Beomi / InfiniTransformer

Unofficial PyTorch/🤗Transformers(Gemma/Llama3) implementation of Leave No Context Behind: Efficient Infinite Context Transformers with Infini-attention
https://arxiv.org/abs/2404.07143
MIT License
347 stars 31 forks source link

About memory missing location information #23

Open LzhinFdu opened 6 months ago

LzhinFdu commented 6 months ago

I noticed that the memory retrieval and update happens before 'apply_rotary_pos_emb'. Wondering whether the memory lacking location information would confuse the model's perception of the order of historical information?

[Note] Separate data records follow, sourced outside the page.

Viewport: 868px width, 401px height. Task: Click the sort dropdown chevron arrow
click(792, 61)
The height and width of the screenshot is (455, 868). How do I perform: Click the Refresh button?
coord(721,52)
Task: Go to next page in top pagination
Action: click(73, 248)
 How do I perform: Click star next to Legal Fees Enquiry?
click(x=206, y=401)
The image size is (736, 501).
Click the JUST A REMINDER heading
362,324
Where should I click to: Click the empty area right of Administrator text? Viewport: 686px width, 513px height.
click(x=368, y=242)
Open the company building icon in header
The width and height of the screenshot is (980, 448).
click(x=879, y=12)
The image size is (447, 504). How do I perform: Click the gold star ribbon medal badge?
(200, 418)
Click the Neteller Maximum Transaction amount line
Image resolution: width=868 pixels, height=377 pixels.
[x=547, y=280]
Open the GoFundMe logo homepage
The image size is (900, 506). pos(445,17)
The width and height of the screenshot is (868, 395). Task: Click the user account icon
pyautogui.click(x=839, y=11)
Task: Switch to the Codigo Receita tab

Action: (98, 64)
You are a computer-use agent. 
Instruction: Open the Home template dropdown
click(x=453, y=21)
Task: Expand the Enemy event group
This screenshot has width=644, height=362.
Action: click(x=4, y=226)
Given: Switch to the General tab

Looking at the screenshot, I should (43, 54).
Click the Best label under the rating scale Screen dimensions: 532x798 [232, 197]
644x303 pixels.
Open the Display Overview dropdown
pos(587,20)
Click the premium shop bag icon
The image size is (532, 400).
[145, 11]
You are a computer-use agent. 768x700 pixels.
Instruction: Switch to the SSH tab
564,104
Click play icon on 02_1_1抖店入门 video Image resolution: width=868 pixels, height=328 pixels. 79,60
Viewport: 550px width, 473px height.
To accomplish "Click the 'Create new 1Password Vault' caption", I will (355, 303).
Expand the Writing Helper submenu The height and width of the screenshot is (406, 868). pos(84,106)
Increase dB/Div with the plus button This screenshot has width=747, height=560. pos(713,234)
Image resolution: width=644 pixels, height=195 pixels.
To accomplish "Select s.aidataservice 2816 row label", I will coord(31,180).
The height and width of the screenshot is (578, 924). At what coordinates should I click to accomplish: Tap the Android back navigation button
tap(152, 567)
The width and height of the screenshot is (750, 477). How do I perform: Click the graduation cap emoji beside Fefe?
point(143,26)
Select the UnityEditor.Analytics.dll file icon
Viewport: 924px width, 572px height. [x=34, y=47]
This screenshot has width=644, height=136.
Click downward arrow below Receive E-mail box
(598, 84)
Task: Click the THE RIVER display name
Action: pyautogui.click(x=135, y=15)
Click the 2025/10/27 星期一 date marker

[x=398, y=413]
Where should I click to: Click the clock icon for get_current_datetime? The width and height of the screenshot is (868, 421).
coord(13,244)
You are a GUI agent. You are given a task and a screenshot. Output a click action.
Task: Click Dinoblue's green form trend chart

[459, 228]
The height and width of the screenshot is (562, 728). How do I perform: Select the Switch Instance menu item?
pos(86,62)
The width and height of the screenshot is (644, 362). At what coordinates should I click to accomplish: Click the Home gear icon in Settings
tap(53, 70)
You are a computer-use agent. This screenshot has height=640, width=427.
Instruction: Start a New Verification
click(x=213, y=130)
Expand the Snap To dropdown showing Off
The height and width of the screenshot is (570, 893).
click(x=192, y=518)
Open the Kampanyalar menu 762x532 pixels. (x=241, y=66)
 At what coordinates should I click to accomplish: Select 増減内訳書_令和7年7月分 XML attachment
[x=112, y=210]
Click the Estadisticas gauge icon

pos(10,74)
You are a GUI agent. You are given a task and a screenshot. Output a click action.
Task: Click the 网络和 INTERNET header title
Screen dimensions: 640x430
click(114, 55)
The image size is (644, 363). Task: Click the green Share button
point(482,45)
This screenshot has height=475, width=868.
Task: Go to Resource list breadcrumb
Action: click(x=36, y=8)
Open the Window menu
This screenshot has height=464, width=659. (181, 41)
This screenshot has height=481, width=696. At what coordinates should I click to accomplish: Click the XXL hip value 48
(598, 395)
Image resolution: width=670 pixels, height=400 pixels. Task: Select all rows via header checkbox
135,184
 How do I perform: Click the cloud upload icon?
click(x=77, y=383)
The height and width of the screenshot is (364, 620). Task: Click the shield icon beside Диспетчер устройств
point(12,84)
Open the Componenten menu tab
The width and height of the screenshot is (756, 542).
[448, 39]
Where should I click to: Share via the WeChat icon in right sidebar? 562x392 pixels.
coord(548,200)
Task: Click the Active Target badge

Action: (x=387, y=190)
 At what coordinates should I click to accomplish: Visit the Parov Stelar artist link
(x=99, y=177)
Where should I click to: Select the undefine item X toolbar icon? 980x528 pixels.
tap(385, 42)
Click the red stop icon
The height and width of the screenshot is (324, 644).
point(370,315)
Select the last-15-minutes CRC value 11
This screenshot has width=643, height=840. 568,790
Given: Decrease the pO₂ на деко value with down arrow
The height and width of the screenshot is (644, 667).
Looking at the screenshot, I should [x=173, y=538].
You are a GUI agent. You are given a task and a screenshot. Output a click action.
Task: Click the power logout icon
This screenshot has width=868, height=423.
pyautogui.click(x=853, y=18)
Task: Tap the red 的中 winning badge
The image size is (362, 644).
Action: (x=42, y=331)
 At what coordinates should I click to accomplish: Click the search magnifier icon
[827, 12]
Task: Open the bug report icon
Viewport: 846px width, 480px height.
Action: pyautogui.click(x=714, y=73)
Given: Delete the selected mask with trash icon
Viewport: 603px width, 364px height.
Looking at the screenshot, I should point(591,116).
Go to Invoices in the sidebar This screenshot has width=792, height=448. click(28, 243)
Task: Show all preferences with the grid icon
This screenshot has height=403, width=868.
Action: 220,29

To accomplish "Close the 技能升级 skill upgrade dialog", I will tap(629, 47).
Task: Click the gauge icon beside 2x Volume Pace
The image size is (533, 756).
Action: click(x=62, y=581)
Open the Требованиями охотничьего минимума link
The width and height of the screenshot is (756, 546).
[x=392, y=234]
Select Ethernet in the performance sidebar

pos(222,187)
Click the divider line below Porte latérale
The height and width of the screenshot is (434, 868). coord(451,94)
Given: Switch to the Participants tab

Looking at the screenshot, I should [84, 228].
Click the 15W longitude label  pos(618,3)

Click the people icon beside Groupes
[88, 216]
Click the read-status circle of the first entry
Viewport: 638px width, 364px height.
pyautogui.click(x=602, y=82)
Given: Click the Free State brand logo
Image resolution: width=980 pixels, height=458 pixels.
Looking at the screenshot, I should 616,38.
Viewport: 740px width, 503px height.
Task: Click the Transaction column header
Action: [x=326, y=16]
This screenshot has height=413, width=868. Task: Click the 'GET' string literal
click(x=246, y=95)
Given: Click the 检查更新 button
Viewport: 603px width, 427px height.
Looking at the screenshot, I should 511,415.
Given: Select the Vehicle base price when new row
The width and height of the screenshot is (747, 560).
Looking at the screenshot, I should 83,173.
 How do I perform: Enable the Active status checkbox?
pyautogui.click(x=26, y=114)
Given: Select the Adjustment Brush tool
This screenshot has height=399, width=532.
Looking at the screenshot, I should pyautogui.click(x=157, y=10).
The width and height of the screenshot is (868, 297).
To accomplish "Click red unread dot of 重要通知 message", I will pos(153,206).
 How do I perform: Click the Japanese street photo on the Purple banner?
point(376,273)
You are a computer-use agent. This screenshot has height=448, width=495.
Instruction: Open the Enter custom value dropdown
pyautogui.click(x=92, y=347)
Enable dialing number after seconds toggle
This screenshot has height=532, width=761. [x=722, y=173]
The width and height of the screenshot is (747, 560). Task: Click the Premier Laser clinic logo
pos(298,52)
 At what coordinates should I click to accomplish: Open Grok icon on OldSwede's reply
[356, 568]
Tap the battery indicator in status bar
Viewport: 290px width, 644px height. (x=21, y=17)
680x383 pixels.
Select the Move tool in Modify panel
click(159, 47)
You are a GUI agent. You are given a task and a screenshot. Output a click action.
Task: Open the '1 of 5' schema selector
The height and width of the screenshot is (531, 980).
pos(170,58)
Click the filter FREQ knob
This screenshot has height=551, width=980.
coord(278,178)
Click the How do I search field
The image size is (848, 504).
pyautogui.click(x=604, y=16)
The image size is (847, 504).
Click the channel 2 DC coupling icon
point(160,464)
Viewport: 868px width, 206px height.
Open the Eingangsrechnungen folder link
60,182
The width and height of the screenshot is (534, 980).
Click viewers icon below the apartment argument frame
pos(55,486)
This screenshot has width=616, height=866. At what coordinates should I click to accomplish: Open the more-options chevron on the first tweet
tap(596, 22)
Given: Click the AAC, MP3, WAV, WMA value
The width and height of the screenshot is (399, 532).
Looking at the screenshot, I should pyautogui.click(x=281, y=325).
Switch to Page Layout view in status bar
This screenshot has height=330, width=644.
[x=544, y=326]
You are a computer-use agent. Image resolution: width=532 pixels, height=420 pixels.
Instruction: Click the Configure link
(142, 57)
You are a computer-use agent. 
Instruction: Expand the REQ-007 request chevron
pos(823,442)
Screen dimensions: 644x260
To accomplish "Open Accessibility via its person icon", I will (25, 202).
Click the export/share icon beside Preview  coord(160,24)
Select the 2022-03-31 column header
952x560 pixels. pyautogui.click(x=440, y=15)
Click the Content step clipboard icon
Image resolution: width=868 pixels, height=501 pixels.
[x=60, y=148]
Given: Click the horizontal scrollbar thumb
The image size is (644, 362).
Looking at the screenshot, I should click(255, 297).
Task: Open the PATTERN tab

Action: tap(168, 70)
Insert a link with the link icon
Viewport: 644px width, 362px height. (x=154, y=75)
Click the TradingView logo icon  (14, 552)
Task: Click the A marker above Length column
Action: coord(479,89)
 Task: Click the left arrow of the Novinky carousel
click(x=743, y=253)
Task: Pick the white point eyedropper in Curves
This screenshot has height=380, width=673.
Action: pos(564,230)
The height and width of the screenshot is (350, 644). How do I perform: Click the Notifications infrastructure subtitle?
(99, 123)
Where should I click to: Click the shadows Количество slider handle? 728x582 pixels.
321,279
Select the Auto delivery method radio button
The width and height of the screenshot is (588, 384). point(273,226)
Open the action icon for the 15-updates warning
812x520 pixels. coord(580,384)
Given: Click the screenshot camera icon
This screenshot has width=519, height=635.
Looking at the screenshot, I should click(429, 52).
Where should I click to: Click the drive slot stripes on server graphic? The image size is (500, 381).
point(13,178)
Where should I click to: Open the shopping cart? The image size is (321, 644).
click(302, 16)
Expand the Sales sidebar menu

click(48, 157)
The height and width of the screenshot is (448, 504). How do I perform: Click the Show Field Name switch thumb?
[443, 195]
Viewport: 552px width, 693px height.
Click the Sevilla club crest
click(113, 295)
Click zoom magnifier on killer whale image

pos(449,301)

Lazy3valuation commented 6 months ago

From the readme: "Can train 'infinite' context -- check train.gemma.infini.noclm.1Mseq.sh with 1x H100 80G (with AdamW optimizer, No gradient checkpointing)". However I can train it with 12GB with 8b quantization and a segment size of 400.

LzhinFdu commented 6 months ago

I can also run through training. However, the current training results are not very good. I'm trying to train further

pengshuang commented 4 months ago

I also have same question, can you solve it ?

LzhinFdu commented 4 months ago

You can try to adjust the memory retrieval process to the end of 'apply_rotary_pos_emb' and compare the training performance. However, I did not try it further.

pengshuang commented 4 months ago

Thanks for your response.

lihua8848 commented 3 months ago

Can this retain location information?